Public Keys as Identities

Let’s look at a nice trick that goes along with digital signatures. The idea is to take a public key, one of those public verification keys from a digital signature scheme, and equate that to an identity of a person or an actor in a system. If you see a message with a signature that verifies correctly under a public key, pk, then you can think of this as pk is saying the message. You can literally think of a public key as kind of like an actor, or a party in a system who can make statements by signing those statements. From this viewpoint, the public key is an identity. In order for someone to speak for the identity pk, they must know the corresponding secret key, sk.

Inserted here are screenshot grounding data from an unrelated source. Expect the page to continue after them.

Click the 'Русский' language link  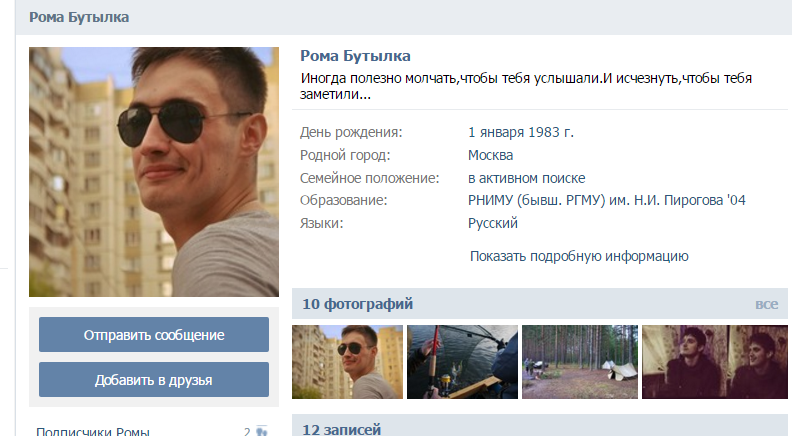[492, 223]
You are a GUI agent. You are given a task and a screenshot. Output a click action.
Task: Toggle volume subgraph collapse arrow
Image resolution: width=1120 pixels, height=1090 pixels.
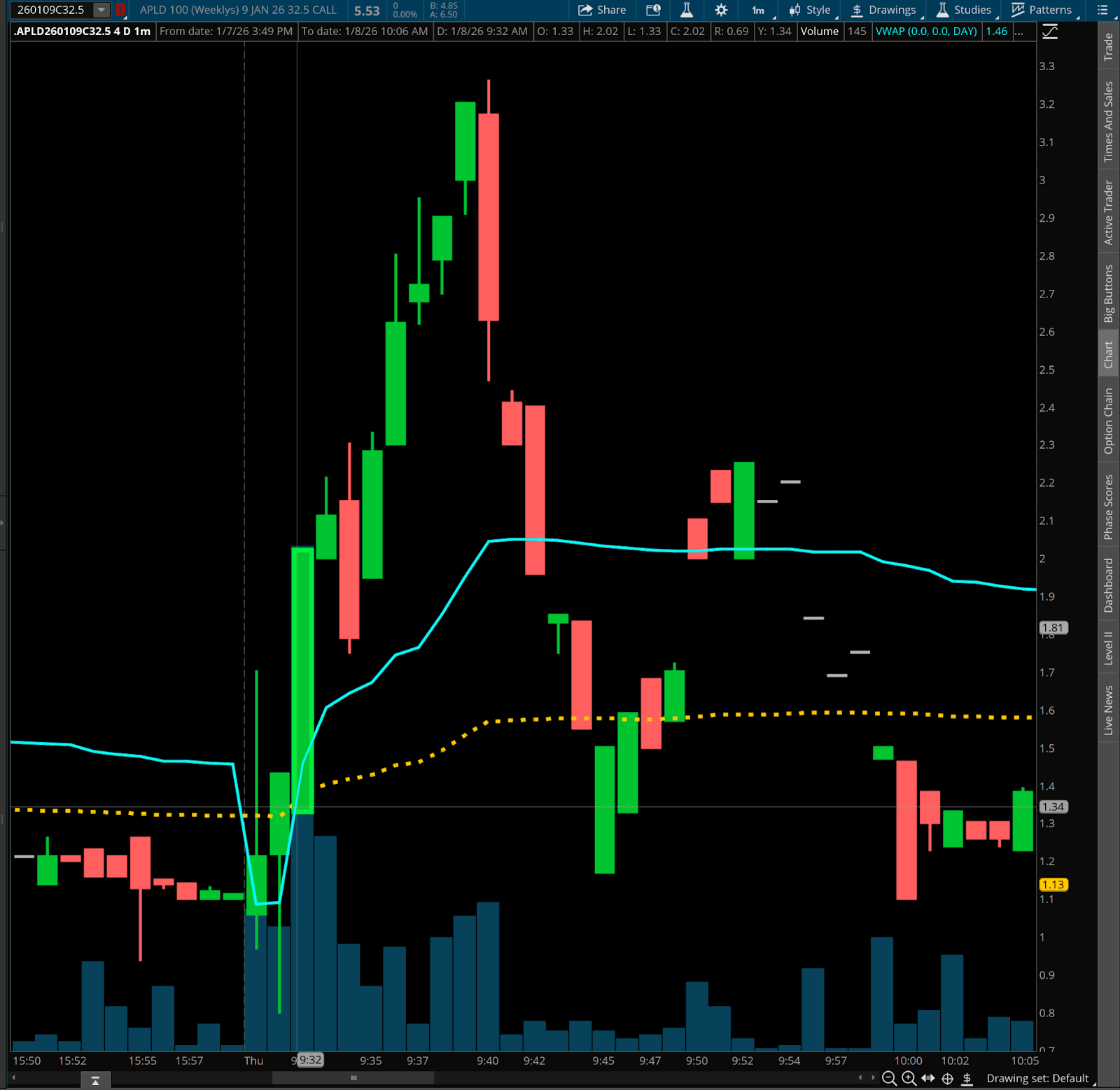coord(95,1081)
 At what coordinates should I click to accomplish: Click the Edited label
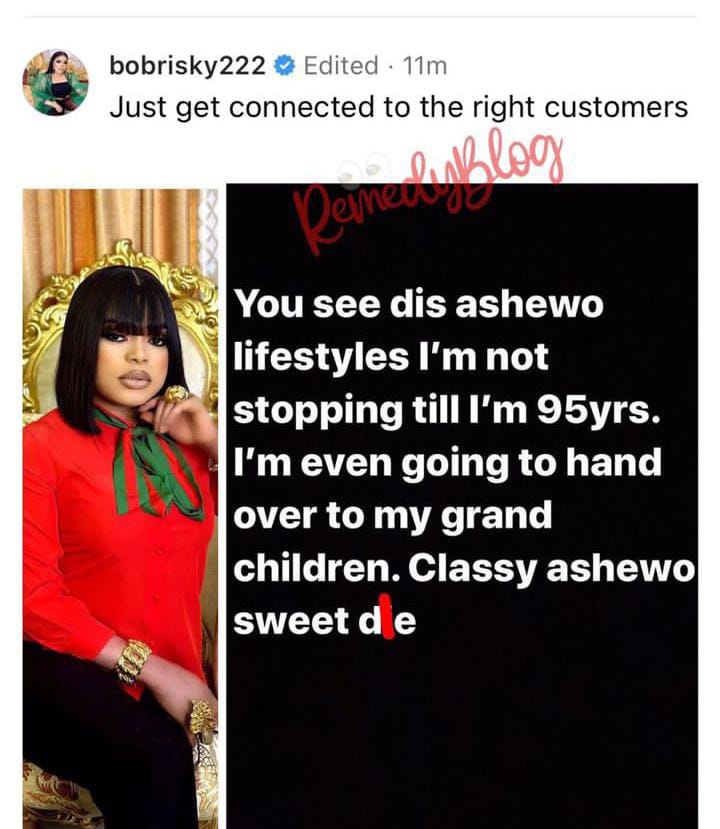click(341, 66)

A consequence of treating public keys as identities is that you can make a new identity whenever you want — you simply create a new fresh key pair, sk and pk, via the generateKeys operation in our digital signature scheme. pk is the new public identity that you can use, and sk is the corresponding secret key that only you know and lets you speak for on behalf of the identity pk. In practice, you may use the hash of pk as your identity since public keys are large. If you do that, then in order to verify that a message comes from your identity, one will have to check (1) that pk indeed hashes to your identity, and (2) the message verifies under public key pk.

Moreover, by default, your public key pk will basically look random, and nobody will be able to uncover your real world identity by examining pk.4 You can generate a fresh identity that looks random, that looks like a face in the crowd, and that only you can control.

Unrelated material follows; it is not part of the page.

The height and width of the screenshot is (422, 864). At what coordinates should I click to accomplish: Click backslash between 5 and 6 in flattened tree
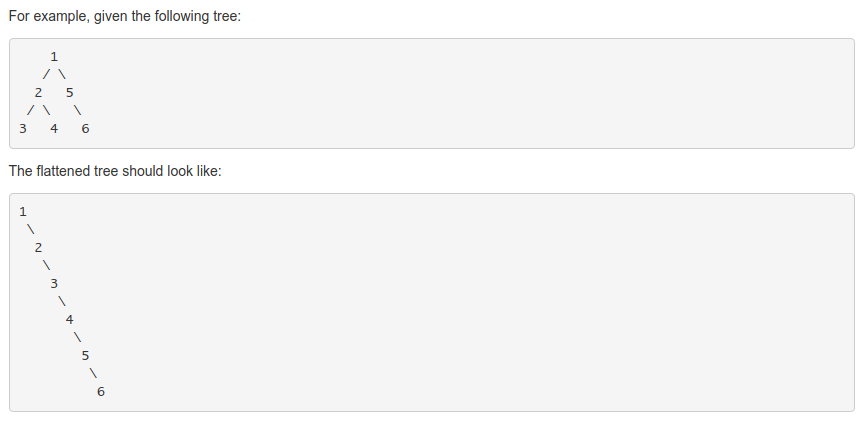tap(93, 373)
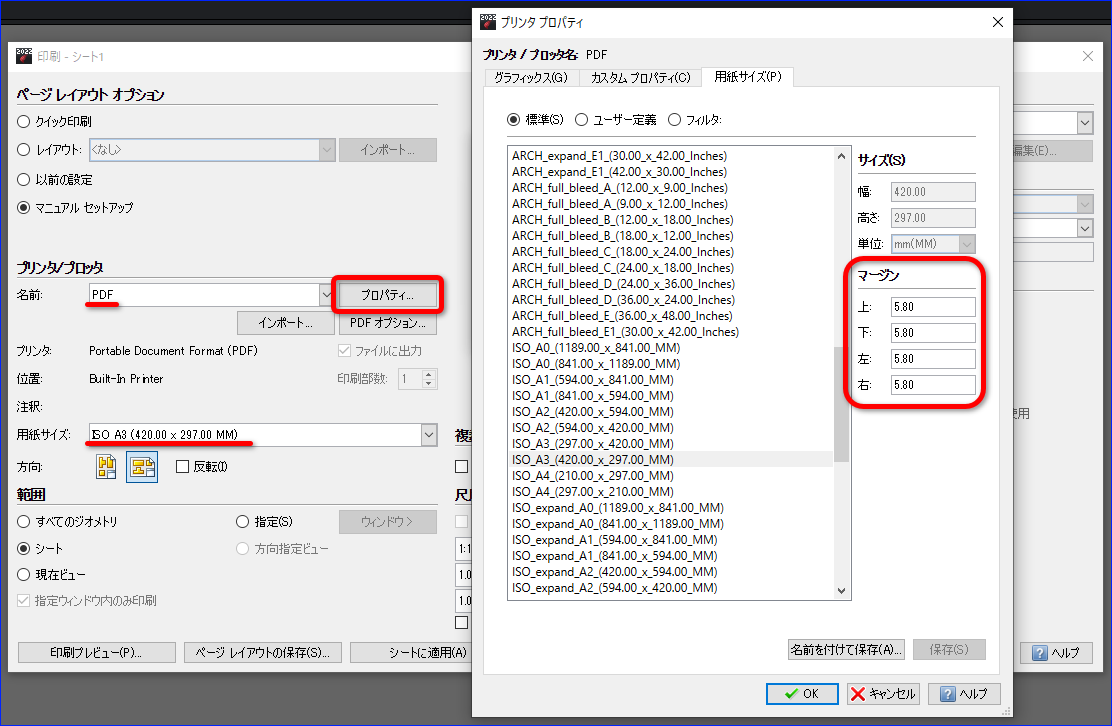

Decentralized identity management. This brings us to the idea of decentralized identity management. Rather than having a central authority that you have to go to in order to register as a user in a system, you can register as a user all by yourself. You don’t need to be issued a username nor do you need to

inform someone that you’re going to be using a particular name. If you want a new identity, you can just generate one at any time, and you can make as many as you want. If you prefer to be known by five different names, no problem! Just make five identities. If you want to be somewhat anonymous for a while, you can make a new identity, use it just for a little while, and then throw it away. All of these things are possible with decentralized identity management, and this is the way Bitcoin, in fact, does identity. These identities are called addresses, in Bitcoin jargon. You’ll frequently hear the term address used in the context of Bitcoin and cryptocurrencies, and that’s really just a hash of a public key. It’s an identity that someone made up out of thin air, as part of this decentralized identity management scheme.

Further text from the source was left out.